I’d never had an autumn quite like that. Living in the middle of the woods can give it to you, though: cold, damp, pungent, brilliant sun and icy frost, the smell of rotting leaves and ripe persimmons. I was most recently from Texas, where it didn’t do that, but the colors of the changing leaves, the smells, and even being so goddamned cold resonated mysteriously with early memories of other latitudes and continents, other lifetimes long gone by. I had real survival problems, however, no time for musing.
That region of the Ozarks was once much more populated. You could wander through the woods and sometimes find an old stone chimney and nothing more, just an unmortared flagstone chimney (or part of one) rising from the leaves among the dogwoods. My 8 x 16 foot shack was hard up against one of these, such that the large half-chimney and fireplace itself constituted the entire north wall, albeit with serious gaps on either side. There were other holes as well. My efforts at construction had been sporadic, and the seasons had overtaken me. Given the ventilation, I’d never felt anything warm from the fire. But a cold front was coming, and I decided to patch the openings any way I could.
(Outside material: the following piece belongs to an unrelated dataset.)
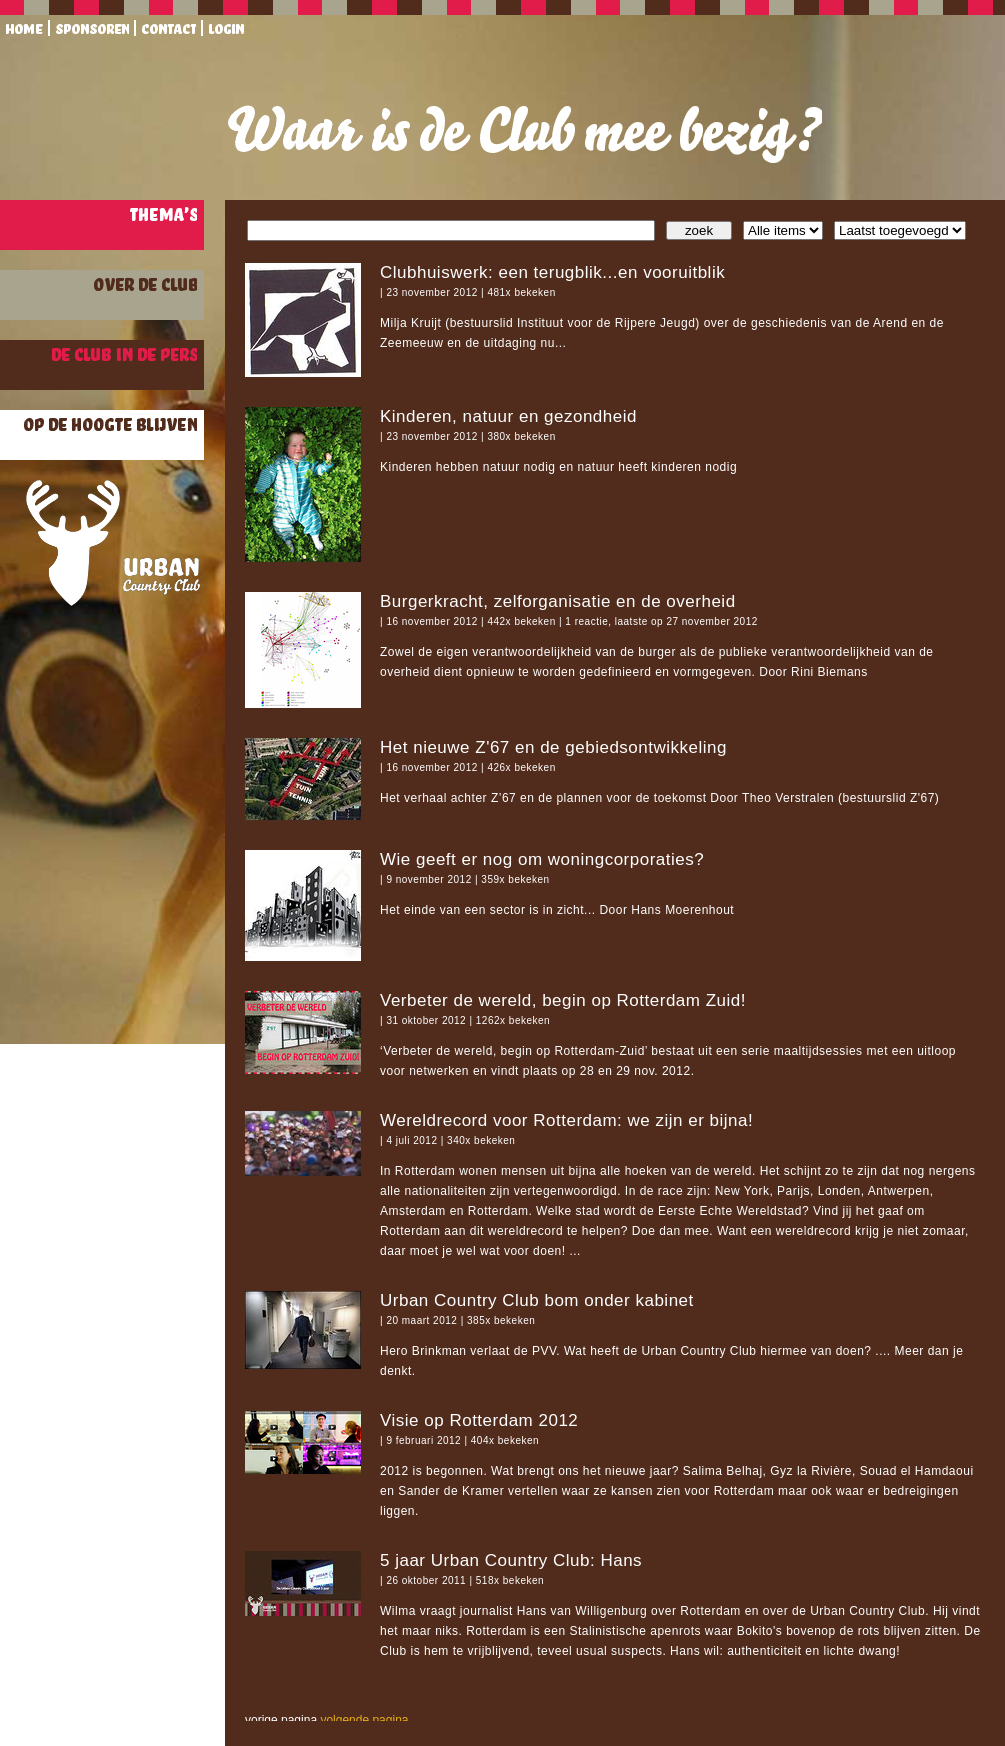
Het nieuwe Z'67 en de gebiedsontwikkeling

With the last of my cash, I bought big rolls of plastic on a run to Fayetteville, then came home and stapled like a madman. I hand-sawed salvaged slabside lumber to fit between the chimney and the vertical posts at both north corners. I pounded rocks into the remaining gaps and covered all the seams with clay. When I was done with that, I gathered firewood.
That night it was thirty-three degrees with a howling wind, and the rain came down like Niagara Falls. Amazingly, my primitive carpentry had done the job: for the first time ever, I could feel real warmth from the old stone fireplace. After a meal of pancakes and apples, I sat with a kerosene lamp at my little fireside desk—a piece of scrap plywood the size of a cafeteria tray nailed to the “wall” at one end and held up by two pieces of 2 x 4 at the other—and it was like the entire universe was in my lap. The rain was crashing down on the bare tin roof in the pitch black wildness, there was no one around for miles, but I was warm and dry and—suddenly I realized—lacked for absolutely nothing.
A holy night, muchachos, and the battery’s still charged.